Mitch nearly crumpled where he stood. It had been so terribly long since he’d heard those words. A lifetime. Forever. It had been even longer since he’d held her while she cried. And she hadn’t felt like this then, grown-up and a woman, independent. She’d needed him then. To soothe her bruises. To tell her everything was going to be all right. She didn’t need him now.
But dear God, did he ever need her, his tears making a soggy mess of his face and her soft pony hair as he let go of the weight of the past. “Can you ever forgive me, Kaylie? For leaving you alone?”
“You didn’t leave me alone. You left me with my mother.”
He shook his head. “I knew what she was like. I knew she’d go back to using. She didn’t have it in her to stay sober. I wanted away from her. But I wasn’t thinking. I should’ve made arrangements for you in case something happened. I wasn’t surprised that something did. Just what it was.”
“Why were you with her? If you didn’t love her?”
“I thought I did. I was a kid, what did I know? We had a good time together. We partied, hung out.”
“Slept together.”
“Yeah.”
“I wasn’t planned, was I?”
This was one thing she needed to know. “Don’t think you weren’t wanted. You were always wanted. By both of us. We loved you to death. We just didn’t know how to love ourselves.”
She wiped her eyes as she stepped away. “Do you realize how little I know about you? Other than what I’ve learned from Luna, and from working with you. And now these stories. I want to know the rest. I want to know it all.”
“I’m not sure the rest is worth knowing.”
“It is. And I want you to tell me everything. And I still want you to cook for me. If I can get the house rebuilt. And even if I can’t…”
He couldn’t stop himself. He reached out and brushed back her hair. “I’ll come cook for you anytime, daughter. You tell me what you want, and I’ll be there in a heartbeat.”
“Will you come cook for me at Ten’s? The next time you have a night off?”
“You sure he’ll let me through the door?” he asked, brow raised.
She bobbed her head. “I’m sure.”
“Then I’ll see you Wednesday night, punkin,” he said, waiting to see if she remembered their old routine.
“You will if you’re lucky, Daddy,” she replied, and his heart, nearly too big for his chest, took flight.
I
t had been a week since the fire had burned through the bedroom where she and Magoo had slept, yet walking the perimeter of the grounds this evening, Kaylie swore she could still feel the heat.
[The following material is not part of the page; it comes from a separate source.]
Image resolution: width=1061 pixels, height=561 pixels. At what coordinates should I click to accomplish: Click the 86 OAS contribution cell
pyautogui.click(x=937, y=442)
It was all in her imagination, of course, but she thought it would be a long time before she could shake off the warmth. If not for her dog…
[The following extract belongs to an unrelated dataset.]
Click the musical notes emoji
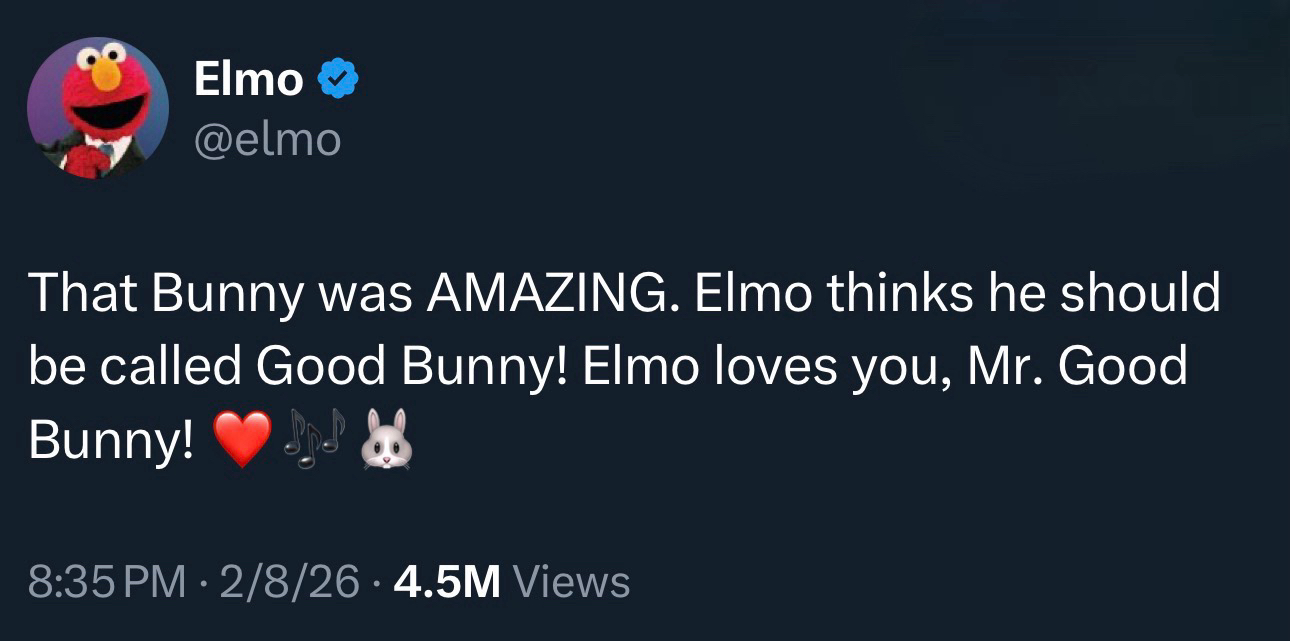The width and height of the screenshot is (1290, 641). pos(312,440)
She dropped cross-legged to the ground near her garden, Magoo in front of her, panting as he waited for permission to roam. After a hug and a crinkle of her nose against his, she gave it, though reluctantly, and watched her knight in shining armor race through the underbrush awaiting the landscaper’s scythe.
Magoo would never know what he had given her. It was so much more than she could put into words, but since he was a dog, she didn’t have to. That made her smile. Then it made her laugh. And oh, it felt good to laugh, to fall to her back and look up at the sky, cut into blue puzzle pieces by the leaves of the trees. Closing her eyes, she listened to the sough of the branches overhead, the chatter of squirrels, Magoo’s bark in answer, the trills and the coos and the chirps of the birds…
“Kaylie?”
“Hmm?”
“Are you asleep?”
She opened one eye, then the other, and smiled up at the man standing over her. The man to whom she’d given her body and heart. “When did you get to be so tall?”